> Your goal: Whenever a line of the entries below holds the string "legend", copy that line and return it.

*** Material provided ***

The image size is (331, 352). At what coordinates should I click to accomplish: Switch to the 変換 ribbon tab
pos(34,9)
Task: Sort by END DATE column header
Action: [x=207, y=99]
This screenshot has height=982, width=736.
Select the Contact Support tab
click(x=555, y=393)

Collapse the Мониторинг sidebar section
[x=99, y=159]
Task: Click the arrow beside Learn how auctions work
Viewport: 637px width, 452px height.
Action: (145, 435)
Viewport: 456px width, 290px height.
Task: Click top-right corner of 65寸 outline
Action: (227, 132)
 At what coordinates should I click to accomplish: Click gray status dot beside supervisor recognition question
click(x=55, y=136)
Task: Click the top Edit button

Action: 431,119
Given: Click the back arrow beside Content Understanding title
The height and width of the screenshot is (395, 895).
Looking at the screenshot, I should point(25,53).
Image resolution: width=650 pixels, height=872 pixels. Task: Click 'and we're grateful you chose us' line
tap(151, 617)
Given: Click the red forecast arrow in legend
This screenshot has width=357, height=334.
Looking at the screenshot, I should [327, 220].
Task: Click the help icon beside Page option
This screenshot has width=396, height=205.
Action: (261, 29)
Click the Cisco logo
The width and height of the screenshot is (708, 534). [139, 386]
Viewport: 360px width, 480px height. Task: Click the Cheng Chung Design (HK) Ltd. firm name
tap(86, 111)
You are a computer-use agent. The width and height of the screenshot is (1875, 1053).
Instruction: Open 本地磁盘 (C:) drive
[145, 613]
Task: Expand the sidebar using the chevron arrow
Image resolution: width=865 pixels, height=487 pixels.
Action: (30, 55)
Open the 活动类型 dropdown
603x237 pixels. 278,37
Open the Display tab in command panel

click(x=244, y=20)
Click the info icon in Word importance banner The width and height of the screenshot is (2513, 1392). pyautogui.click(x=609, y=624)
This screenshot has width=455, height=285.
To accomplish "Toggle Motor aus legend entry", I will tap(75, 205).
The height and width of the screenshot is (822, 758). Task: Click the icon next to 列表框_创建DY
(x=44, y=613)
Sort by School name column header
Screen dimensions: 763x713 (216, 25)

*** End of Material provided ***

> Result for this task:
Given: Click the red forecast arrow in legend
To accomplish "Toggle Motor aus legend entry", I will tap(75, 205).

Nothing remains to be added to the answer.